# DIRECTIONS:
Your response should consist of the lines below, printed exactly.

Items from a data source
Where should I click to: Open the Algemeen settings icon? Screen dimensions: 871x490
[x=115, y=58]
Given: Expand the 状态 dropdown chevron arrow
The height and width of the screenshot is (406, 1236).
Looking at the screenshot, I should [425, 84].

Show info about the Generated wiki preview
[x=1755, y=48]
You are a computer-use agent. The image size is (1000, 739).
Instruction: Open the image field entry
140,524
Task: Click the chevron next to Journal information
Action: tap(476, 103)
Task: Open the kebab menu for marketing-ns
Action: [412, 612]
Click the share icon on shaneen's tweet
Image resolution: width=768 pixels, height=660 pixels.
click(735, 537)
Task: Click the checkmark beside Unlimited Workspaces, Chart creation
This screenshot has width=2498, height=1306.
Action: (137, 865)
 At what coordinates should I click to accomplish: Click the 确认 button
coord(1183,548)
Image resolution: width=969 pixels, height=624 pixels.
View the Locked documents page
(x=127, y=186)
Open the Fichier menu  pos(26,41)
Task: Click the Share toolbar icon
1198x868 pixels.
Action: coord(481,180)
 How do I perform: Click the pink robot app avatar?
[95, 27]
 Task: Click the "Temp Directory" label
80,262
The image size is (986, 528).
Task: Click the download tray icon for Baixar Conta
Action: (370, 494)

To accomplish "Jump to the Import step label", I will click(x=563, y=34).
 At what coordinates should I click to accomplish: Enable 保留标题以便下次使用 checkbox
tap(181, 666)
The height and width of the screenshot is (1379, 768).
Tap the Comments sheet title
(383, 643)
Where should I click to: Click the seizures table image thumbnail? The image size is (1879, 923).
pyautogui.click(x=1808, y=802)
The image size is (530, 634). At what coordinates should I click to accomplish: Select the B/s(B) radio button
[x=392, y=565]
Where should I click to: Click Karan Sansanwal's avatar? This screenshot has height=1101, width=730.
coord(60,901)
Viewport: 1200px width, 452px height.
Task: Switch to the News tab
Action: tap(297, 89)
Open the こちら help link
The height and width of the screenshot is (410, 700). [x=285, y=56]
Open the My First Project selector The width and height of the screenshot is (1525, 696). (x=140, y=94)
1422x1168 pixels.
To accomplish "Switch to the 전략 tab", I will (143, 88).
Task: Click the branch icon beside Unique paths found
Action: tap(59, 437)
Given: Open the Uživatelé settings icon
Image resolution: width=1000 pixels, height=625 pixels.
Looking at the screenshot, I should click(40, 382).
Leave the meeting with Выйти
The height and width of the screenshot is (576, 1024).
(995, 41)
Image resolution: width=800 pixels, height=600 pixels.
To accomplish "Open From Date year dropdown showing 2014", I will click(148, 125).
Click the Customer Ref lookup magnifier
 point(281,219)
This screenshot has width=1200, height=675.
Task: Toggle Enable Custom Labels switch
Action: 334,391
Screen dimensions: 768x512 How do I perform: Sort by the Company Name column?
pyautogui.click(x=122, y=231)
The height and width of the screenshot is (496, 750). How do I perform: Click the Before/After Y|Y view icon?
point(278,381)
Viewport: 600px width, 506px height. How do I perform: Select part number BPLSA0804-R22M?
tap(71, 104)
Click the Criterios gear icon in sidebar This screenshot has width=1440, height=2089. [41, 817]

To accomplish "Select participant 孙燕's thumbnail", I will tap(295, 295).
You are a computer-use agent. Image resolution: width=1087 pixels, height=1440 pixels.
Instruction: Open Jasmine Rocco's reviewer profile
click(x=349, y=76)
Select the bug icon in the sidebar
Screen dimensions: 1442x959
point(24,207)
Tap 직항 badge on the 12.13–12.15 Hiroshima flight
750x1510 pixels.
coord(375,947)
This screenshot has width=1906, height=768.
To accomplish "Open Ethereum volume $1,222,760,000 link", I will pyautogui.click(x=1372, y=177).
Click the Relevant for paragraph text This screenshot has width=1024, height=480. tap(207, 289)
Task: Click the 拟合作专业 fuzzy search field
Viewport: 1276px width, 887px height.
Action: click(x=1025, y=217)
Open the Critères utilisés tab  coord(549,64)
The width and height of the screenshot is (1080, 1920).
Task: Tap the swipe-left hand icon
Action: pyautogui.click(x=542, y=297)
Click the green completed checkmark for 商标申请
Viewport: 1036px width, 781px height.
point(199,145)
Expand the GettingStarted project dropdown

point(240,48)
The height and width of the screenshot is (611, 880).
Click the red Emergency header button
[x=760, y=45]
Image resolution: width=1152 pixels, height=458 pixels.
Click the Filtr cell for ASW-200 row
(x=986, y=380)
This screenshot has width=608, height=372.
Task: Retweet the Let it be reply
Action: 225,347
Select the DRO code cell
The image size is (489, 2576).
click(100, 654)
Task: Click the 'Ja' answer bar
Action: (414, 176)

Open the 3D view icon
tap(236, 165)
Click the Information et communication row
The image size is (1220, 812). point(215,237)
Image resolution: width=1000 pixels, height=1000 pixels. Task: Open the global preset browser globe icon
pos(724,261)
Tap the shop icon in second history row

# ANSWER SPACE:
Where should I click to: Open the Algemeen settings icon? Screen dimensions: 871x490
[x=115, y=58]
Given: Expand the 状态 dropdown chevron arrow
The height and width of the screenshot is (406, 1236).
Looking at the screenshot, I should [425, 84].

Show info about the Generated wiki preview
[x=1755, y=48]
You are a computer-use agent. The image size is (1000, 739).
Instruction: Open the image field entry
140,524
Task: Click the chevron next to Journal information
Action: tap(476, 103)
Task: Open the kebab menu for marketing-ns
Action: [412, 612]
Click the share icon on shaneen's tweet
Image resolution: width=768 pixels, height=660 pixels.
click(735, 537)
Task: Click the checkmark beside Unlimited Workspaces, Chart creation
This screenshot has width=2498, height=1306.
Action: (137, 865)
 At what coordinates should I click to accomplish: Click the 确认 button
coord(1183,548)
Image resolution: width=969 pixels, height=624 pixels.
View the Locked documents page
(x=127, y=186)
Open the Fichier menu  pos(26,41)
Task: Click the Share toolbar icon
1198x868 pixels.
Action: coord(481,180)
 How do I perform: Click the pink robot app avatar?
[95, 27]
 Task: Click the "Temp Directory" label
80,262
The image size is (986, 528).
Task: Click the download tray icon for Baixar Conta
Action: (370, 494)

To accomplish "Jump to the Import step label", I will click(x=563, y=34).
 At what coordinates should I click to accomplish: Enable 保留标题以便下次使用 checkbox
tap(181, 666)
The height and width of the screenshot is (1379, 768).
Tap the Comments sheet title
(383, 643)
Where should I click to: Click the seizures table image thumbnail? The image size is (1879, 923).
pyautogui.click(x=1808, y=802)
The image size is (530, 634). At what coordinates should I click to accomplish: Select the B/s(B) radio button
[x=392, y=565]
Where should I click to: Click Karan Sansanwal's avatar? This screenshot has height=1101, width=730.
coord(60,901)
Viewport: 1200px width, 452px height.
Task: Switch to the News tab
Action: tap(297, 89)
Open the こちら help link
The height and width of the screenshot is (410, 700). [x=285, y=56]
Open the My First Project selector The width and height of the screenshot is (1525, 696). (x=140, y=94)
1422x1168 pixels.
To accomplish "Switch to the 전략 tab", I will (143, 88).
Task: Click the branch icon beside Unique paths found
Action: tap(59, 437)
Given: Open the Uživatelé settings icon
Image resolution: width=1000 pixels, height=625 pixels.
Looking at the screenshot, I should click(40, 382).
Leave the meeting with Выйти
The height and width of the screenshot is (576, 1024).
(995, 41)
Image resolution: width=800 pixels, height=600 pixels.
To accomplish "Open From Date year dropdown showing 2014", I will click(148, 125).
Click the Customer Ref lookup magnifier
 point(281,219)
This screenshot has width=1200, height=675.
Task: Toggle Enable Custom Labels switch
Action: 334,391
Screen dimensions: 768x512 How do I perform: Sort by the Company Name column?
pyautogui.click(x=122, y=231)
The height and width of the screenshot is (496, 750). How do I perform: Click the Before/After Y|Y view icon?
point(278,381)
Viewport: 600px width, 506px height. How do I perform: Select part number BPLSA0804-R22M?
tap(71, 104)
Click the Criterios gear icon in sidebar This screenshot has width=1440, height=2089. [41, 817]

To accomplish "Select participant 孙燕's thumbnail", I will tap(295, 295).
You are a computer-use agent. Image resolution: width=1087 pixels, height=1440 pixels.
Instruction: Open Jasmine Rocco's reviewer profile
click(x=349, y=76)
Select the bug icon in the sidebar
Screen dimensions: 1442x959
point(24,207)
Tap 직항 badge on the 12.13–12.15 Hiroshima flight
750x1510 pixels.
coord(375,947)
This screenshot has width=1906, height=768.
To accomplish "Open Ethereum volume $1,222,760,000 link", I will pyautogui.click(x=1372, y=177).
Click the Relevant for paragraph text This screenshot has width=1024, height=480. tap(207, 289)
Task: Click the 拟合作专业 fuzzy search field
Viewport: 1276px width, 887px height.
Action: click(x=1025, y=217)
Open the Critères utilisés tab  coord(549,64)
The width and height of the screenshot is (1080, 1920).
Task: Tap the swipe-left hand icon
Action: pyautogui.click(x=542, y=297)
Click the green completed checkmark for 商标申请
Viewport: 1036px width, 781px height.
point(199,145)
Expand the GettingStarted project dropdown

point(240,48)
The height and width of the screenshot is (611, 880).
Click the red Emergency header button
[x=760, y=45]
Image resolution: width=1152 pixels, height=458 pixels.
Click the Filtr cell for ASW-200 row
(x=986, y=380)
This screenshot has width=608, height=372.
Task: Retweet the Let it be reply
Action: 225,347
Select the DRO code cell
The image size is (489, 2576).
click(100, 654)
Task: Click the 'Ja' answer bar
Action: (414, 176)

Open the 3D view icon
tap(236, 165)
Click the Information et communication row
The image size is (1220, 812). point(215,237)
Image resolution: width=1000 pixels, height=1000 pixels. Task: Open the global preset browser globe icon
pos(724,261)
Tap the shop icon in second history row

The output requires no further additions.